A new initiative from a London lender aims to bring tokenized deposits into mainstream savings while staying fully inside the U.K. regulatory perimeter.
Monument Bank, a U.K. challenger, said it plans to move up to 250 million pounds ($335 million) of retail customer deposits onto the Midnight network, a public blockchain. The bank described this as the first time a U.K.-regulated bank will place retail money as tokenized balances on a public chain.
The lender stressed that the deposits will remain interest-bearing, fully backed on its balance sheet and redeemable one-for-one in pounds sterling. Moreover, the cash will continue to be covered by the U.K. Financial Services Compensation Scheme, keeping the same statutory protection familiar to U.K. savers.
The move highlights a broader shift to bring tokenized financial products into regulated banking channels. While institutions in the U.K. and abroad have run pilots with token models, most projects so far have focused on wholesale use cases or permissioned, closed networks rather than public chains.
Monument is targeting mass affluent customers rather than institutions, positioning the program for clients with investable assets between 50,000 pounds and 5 million pounds. However, the bank is framing this as an early step that could later expand beyond the initial wealth bracket as technology and demand evolve.
According to Monument, which reports more than 100,000 customers and around 7 billion pounds in deposits, the first phase will simply mirror savings balances on the Midnight network blockchain. In practice, that means balances held in traditional accounts will have equivalent representations on Midnight’s privacy-focused public ledger.

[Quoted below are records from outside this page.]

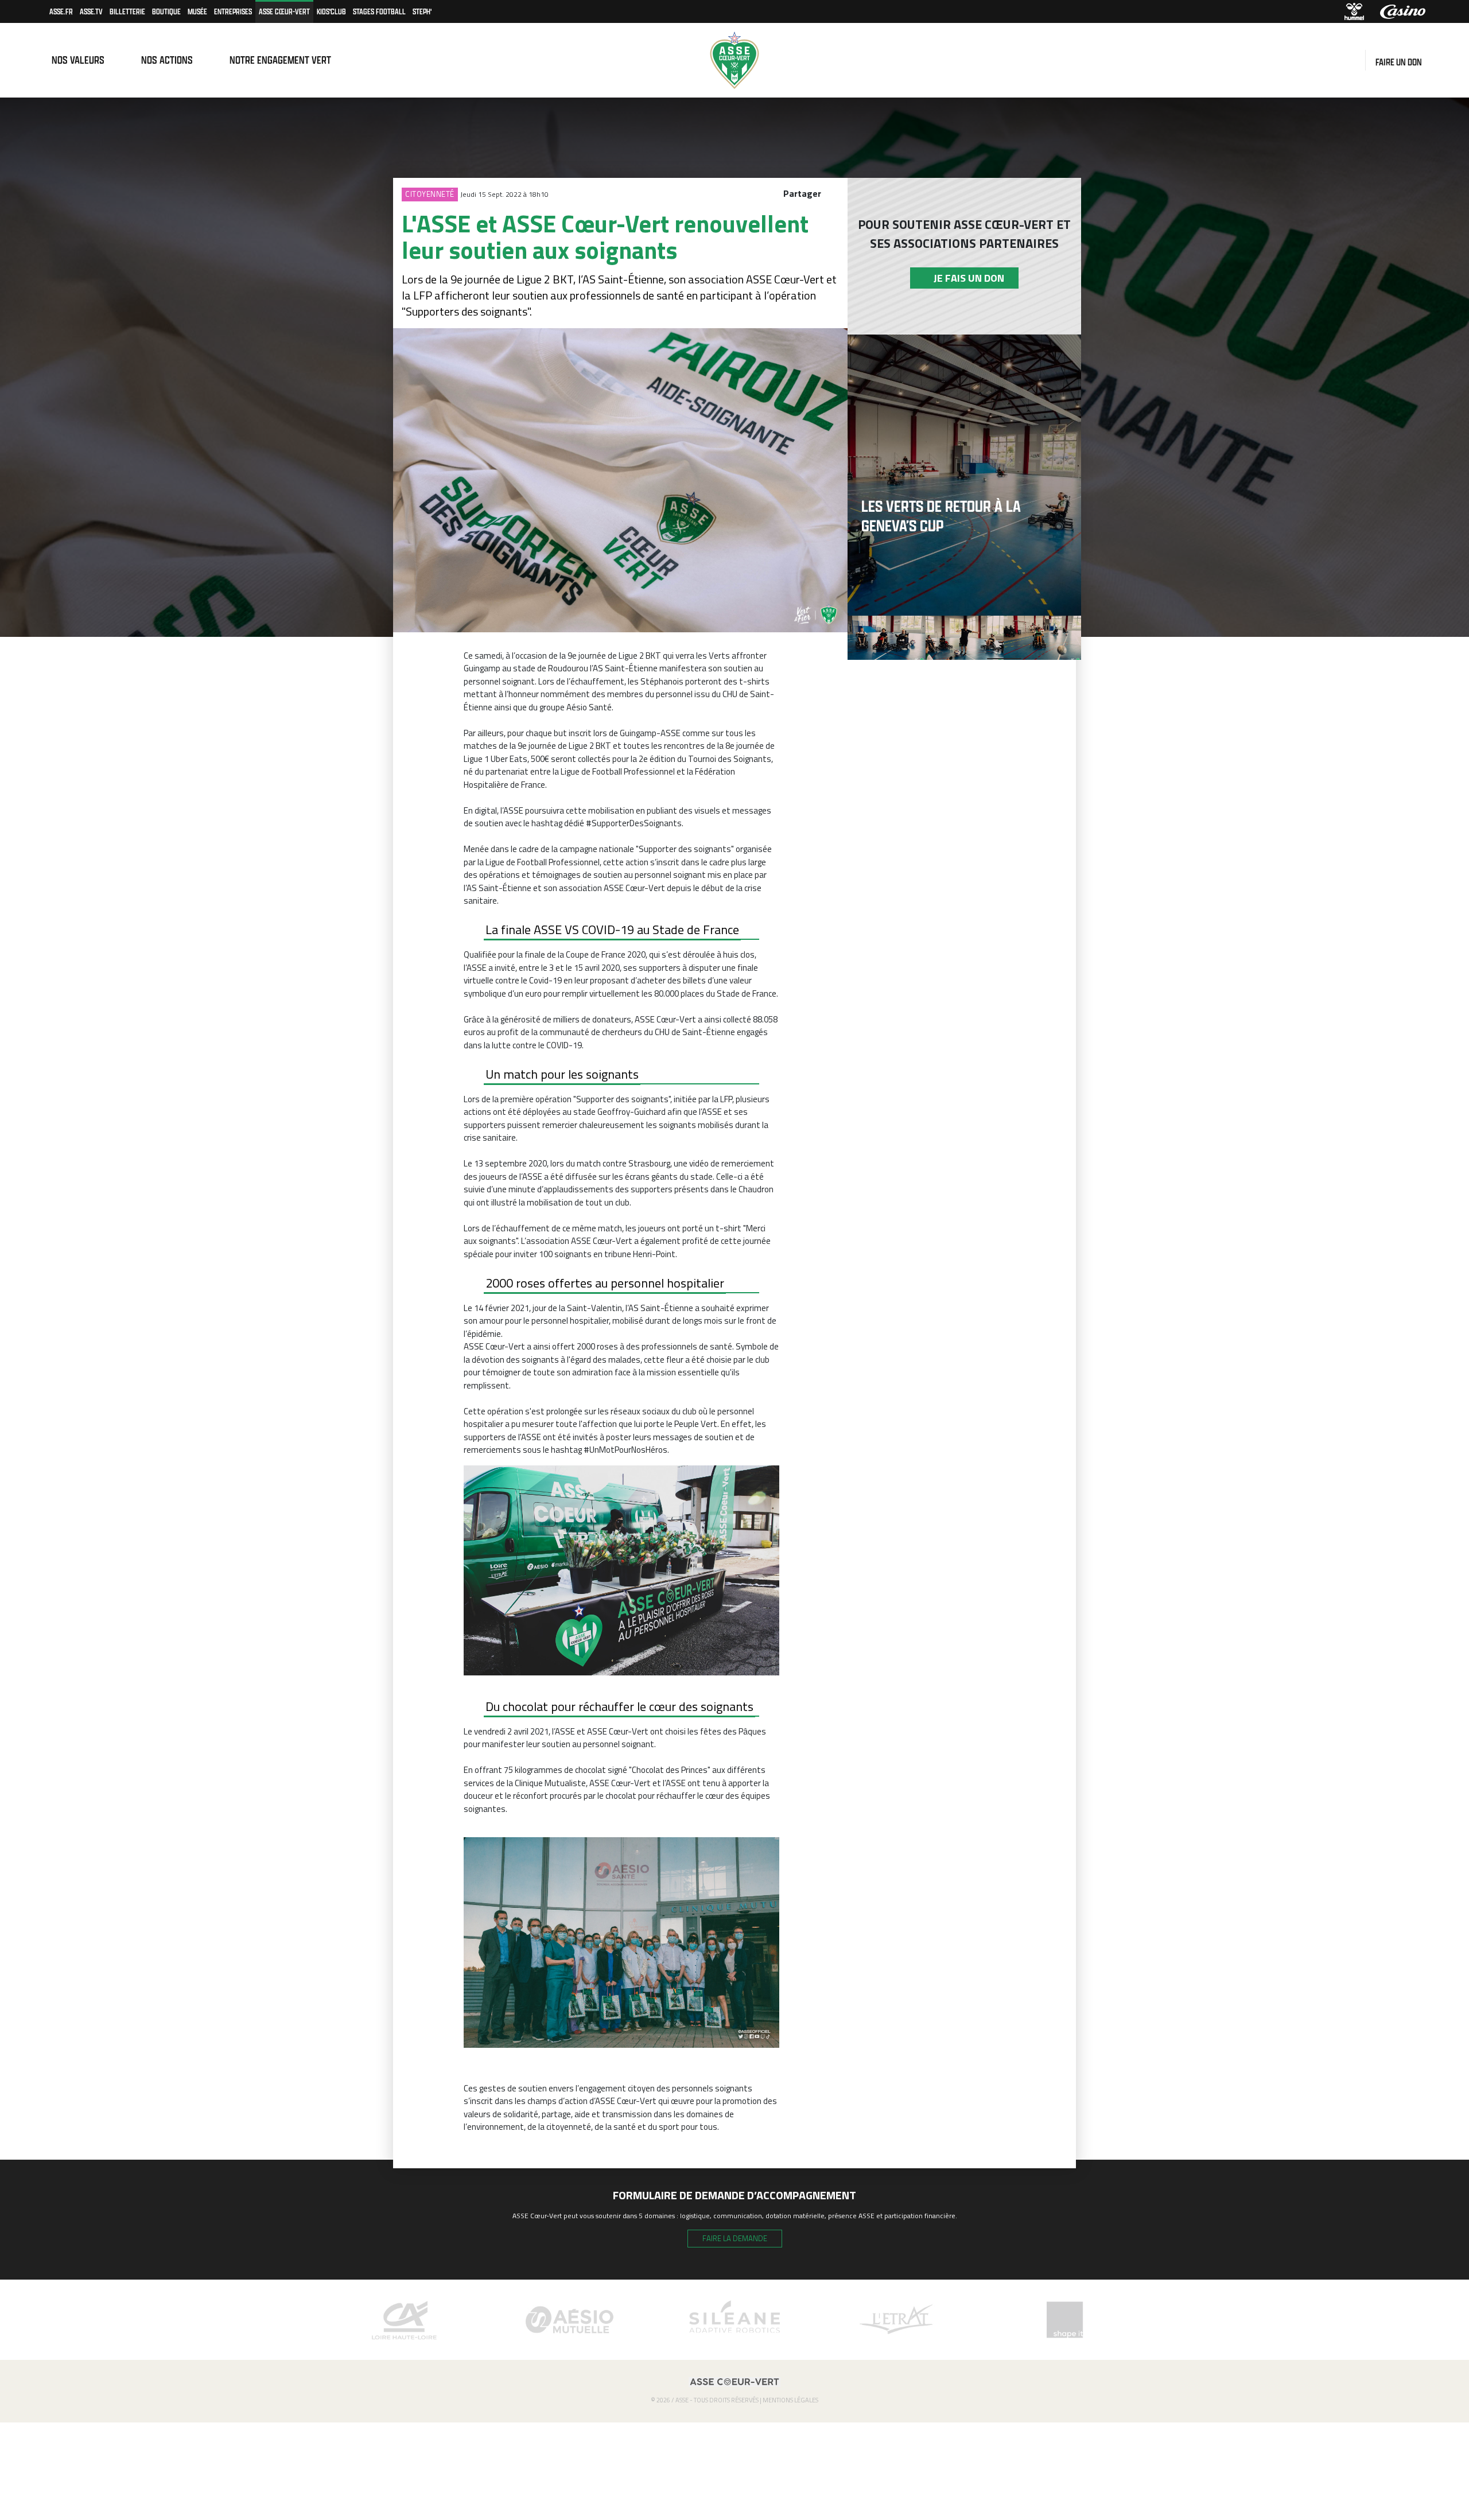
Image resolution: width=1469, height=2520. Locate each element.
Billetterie (127, 11)
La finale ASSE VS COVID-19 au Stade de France (612, 929)
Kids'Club (331, 11)
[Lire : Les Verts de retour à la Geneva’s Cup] (964, 475)
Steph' (422, 11)
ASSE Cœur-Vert (284, 11)
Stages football (379, 11)
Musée (197, 11)
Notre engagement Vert (280, 60)
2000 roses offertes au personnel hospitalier (604, 1283)
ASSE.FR (61, 11)
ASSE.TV (91, 11)
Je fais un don (964, 278)
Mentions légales (790, 2400)
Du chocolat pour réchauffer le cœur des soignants (619, 1706)
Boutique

In a later phase, the bank plans to extend this architecture beyond savings. Moreover, Monument aims to introduce tokenized investment products, including private market funds and commodity funds, and then allow lending against those on-chain holdings directly inside the Monument mobile app.
The underlying blockchain infrastructure is being provided by Midnight Foundation, which was developed by Shielded Technologies, a company linked to Cardano creator Input Output. That said, Monument emphasized that the privacy design is tailored for regulated banking obligations.
The system is built so that transaction data on Midnight remains visible only to Monument and its customers, even though it runs on a public chain. However, it is also intended to sit within existing U.K. banking protections, compliance requirements and reporting obligations, aligning on-chain activity with long-standing regulatory standards.
Monument’s strategy touches on a live debate over retail tokenized deposits and their role alongside stablecoins and central bank money. The bank is marketing this as a way for savers to benefit from blockchain efficiencies while remaining in the traditional deposit framework rather than moving into separate digital assets.
Within that discussion, the phrase tokenized deposits is often contrasted with privately issued stablecoins. However, Monument’s approach keeps balances as bank liabilities, subject to prudential rules, rather than standalone crypto tokens whose value depends on an external reserve structure.
The announcement also signals a wider commercial agenda. Monument said its affiliate Monument Technology plans to package this functionality into its banking as a service platform, allowing third-party institutions to integrate similar on-chain deposit models.
Moreover, if other banks adopt the same blueprint, the initiative could seed a broader ecosystem of monument bank tokenisation tools across U.K. and potentially international markets, all built around regulated deposits rather than unregulated crypto native instruments.
By moving up to 250 million pounds of savings onto Midnight while retaining full backing and FSCS coverage, Monument is testing how a U.K.-regulated bank can use public blockchain rails without leaving the existing legal framework. If successful, the model could influence how other lenders approach digital ledger technology for everyday deposits.